British former motorcycle speedway rider (born 1956)

Joseph William Owen (born 13 September 1956) is a British former motorcycle speedway rider from England. He earned three international caps for the England national speedway team.

==Career==
Born in Ormskirk, Owen took up speedway at the age of fourteen at the training school at Belle Vue and made his competitive debut for Barrow Bombers in the British League second division in 1973.

By 1974, Owen averaged over seven points per match and rode in the Young England team in matches against Australasia and Poland. In 1975, he moved to Newcastle Diamonds and rode in the top division for Hull Vikings, for which he would go on to ride until 1981. He again represented Young England in 1975 and finished as runner-up in the British Junior Championship.

During the 1976 National League season, Owen won the National League Riders Final, and experienced an outstanding season. In addition to the riders title, he also won the Fours Championship and topped the league averages with a remarkable 11.55 average.

Owen finished as runner-up in the European Under-21 Championship in 1977.

Owen returned to Newcastle in the National League in 1982, also riding on loan at Leicester Lions in the British League in 1982. In 1982, he won the National League Rider's Championship, held at Wimbledon Stadium on 18 September for the second time and the fours championship for a second time.

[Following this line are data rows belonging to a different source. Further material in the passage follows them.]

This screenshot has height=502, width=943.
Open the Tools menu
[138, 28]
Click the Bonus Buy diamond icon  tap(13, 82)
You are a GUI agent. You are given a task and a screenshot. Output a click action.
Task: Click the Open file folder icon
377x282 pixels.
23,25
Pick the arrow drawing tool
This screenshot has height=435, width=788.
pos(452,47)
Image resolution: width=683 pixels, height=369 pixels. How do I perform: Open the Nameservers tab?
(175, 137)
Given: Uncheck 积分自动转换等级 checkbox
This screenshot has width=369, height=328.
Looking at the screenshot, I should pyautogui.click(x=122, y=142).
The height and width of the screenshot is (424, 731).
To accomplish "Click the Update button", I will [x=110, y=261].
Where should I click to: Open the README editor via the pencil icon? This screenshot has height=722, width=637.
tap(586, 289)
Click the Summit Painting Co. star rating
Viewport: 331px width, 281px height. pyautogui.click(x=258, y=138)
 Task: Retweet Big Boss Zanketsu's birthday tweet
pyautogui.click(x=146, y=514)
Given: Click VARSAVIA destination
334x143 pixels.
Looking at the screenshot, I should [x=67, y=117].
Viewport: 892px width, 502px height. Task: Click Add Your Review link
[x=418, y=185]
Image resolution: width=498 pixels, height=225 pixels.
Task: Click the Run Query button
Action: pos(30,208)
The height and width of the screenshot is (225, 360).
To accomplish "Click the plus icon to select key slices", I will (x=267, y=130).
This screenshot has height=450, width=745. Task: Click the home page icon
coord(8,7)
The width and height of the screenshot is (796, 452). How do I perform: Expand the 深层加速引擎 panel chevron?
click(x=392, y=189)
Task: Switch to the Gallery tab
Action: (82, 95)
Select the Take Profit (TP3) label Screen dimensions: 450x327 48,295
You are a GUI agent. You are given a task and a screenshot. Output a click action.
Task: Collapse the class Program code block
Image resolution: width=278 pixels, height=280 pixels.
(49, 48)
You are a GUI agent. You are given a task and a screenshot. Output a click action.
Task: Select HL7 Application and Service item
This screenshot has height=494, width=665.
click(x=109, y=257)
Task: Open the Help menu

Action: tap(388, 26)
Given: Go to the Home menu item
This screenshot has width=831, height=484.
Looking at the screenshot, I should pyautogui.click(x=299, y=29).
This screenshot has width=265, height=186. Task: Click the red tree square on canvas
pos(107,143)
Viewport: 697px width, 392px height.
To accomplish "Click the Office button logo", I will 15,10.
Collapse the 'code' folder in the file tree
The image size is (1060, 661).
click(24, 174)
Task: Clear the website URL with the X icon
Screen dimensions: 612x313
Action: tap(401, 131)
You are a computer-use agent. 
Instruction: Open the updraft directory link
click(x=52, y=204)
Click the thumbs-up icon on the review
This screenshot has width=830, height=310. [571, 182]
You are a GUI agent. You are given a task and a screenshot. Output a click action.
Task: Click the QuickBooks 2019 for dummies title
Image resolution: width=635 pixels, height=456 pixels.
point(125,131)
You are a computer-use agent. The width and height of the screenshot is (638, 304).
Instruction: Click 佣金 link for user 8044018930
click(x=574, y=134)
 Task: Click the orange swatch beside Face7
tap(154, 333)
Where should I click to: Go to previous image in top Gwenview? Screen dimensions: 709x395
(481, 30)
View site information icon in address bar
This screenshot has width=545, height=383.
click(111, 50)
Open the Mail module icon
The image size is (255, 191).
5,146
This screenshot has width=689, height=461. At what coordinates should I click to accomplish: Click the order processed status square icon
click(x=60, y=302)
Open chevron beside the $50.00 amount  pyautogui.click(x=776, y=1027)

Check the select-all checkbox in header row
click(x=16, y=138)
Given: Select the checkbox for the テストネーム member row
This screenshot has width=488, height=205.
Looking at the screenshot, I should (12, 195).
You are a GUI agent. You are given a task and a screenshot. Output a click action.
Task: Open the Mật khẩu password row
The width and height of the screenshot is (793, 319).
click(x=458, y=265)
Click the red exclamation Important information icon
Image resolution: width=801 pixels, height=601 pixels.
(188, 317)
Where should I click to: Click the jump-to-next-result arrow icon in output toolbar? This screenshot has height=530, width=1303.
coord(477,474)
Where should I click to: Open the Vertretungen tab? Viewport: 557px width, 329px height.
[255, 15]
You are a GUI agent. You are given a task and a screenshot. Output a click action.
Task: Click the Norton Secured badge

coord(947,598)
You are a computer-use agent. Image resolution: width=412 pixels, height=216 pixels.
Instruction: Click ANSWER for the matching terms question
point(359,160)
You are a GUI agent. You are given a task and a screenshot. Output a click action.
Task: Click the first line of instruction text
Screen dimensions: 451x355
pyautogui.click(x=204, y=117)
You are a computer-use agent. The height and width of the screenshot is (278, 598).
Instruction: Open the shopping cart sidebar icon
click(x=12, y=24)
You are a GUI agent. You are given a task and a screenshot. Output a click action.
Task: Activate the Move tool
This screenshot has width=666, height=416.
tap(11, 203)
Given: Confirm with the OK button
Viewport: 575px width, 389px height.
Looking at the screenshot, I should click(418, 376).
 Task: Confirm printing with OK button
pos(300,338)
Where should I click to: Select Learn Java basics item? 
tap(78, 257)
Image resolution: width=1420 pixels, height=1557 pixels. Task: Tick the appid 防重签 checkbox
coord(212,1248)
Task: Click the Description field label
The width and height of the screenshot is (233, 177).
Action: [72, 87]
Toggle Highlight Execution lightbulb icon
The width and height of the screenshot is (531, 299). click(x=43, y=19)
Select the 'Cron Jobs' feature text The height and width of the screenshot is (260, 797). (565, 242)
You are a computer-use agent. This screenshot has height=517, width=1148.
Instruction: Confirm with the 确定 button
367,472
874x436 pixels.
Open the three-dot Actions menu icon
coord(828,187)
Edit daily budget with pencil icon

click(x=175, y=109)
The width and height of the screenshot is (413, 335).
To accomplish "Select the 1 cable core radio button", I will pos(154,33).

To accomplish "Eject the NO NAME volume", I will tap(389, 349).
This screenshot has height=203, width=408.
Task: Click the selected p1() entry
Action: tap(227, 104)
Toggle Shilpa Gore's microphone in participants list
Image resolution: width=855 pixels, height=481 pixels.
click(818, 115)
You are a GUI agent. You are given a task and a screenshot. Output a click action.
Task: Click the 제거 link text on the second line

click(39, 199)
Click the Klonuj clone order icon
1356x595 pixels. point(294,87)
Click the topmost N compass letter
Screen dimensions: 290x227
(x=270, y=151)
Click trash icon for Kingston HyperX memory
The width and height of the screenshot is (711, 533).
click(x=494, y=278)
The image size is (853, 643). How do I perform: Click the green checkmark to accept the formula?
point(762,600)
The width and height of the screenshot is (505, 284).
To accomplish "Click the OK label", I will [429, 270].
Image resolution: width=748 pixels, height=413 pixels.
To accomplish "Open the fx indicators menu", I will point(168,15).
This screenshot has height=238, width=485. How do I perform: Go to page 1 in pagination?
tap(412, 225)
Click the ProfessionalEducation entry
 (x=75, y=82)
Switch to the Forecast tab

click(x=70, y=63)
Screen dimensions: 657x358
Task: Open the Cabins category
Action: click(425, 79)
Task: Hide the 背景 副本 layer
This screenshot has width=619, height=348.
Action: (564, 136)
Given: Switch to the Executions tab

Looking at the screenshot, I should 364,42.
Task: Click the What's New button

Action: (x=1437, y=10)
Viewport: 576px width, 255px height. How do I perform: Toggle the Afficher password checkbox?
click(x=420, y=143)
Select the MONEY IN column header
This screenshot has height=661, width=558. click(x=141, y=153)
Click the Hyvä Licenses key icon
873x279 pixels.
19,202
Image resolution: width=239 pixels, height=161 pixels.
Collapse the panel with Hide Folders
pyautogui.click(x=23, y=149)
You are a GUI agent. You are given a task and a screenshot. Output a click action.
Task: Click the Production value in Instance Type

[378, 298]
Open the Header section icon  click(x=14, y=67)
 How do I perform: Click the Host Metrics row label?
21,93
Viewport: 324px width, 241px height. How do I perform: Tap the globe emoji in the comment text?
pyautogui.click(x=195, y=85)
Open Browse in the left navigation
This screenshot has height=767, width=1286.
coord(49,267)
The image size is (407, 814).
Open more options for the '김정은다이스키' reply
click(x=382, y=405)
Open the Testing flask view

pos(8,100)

The following season in 1983, Owen won the fours championship for the third time.

In 1985, Owen moved on to Ellesmere Port Gunners in what proved to be his final season, in which the Gunners won the National League and Owen won the National League Best Pairs title with Louis Carr. A crash at Birmingham in 1985 ended his career and left him paralysed.

Owen went on to represent the full England team on several occasions.